**DIRECTIONS:**
Set down the data below without change, skipping the pictures it holds.

**RECORDS SUPPLIED:**
━━━━━━━━━━━━━━━━━━━━

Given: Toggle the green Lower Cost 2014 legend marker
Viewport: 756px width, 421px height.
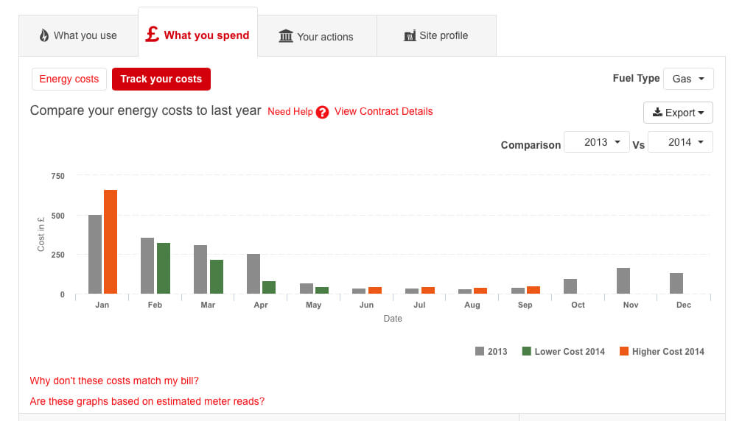Looking at the screenshot, I should 526,351.
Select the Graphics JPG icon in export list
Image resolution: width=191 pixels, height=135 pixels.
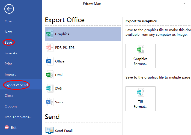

━━━━━━━━━━━━━━━━━━━━

**RESPONSE TO THIS TASK:**
Given: Toggle the green Lower Cost 2014 legend marker
Viewport: 756px width, 421px height.
Looking at the screenshot, I should 526,351.
Select the Graphics JPG icon in export list
Image resolution: width=191 pixels, height=135 pixels.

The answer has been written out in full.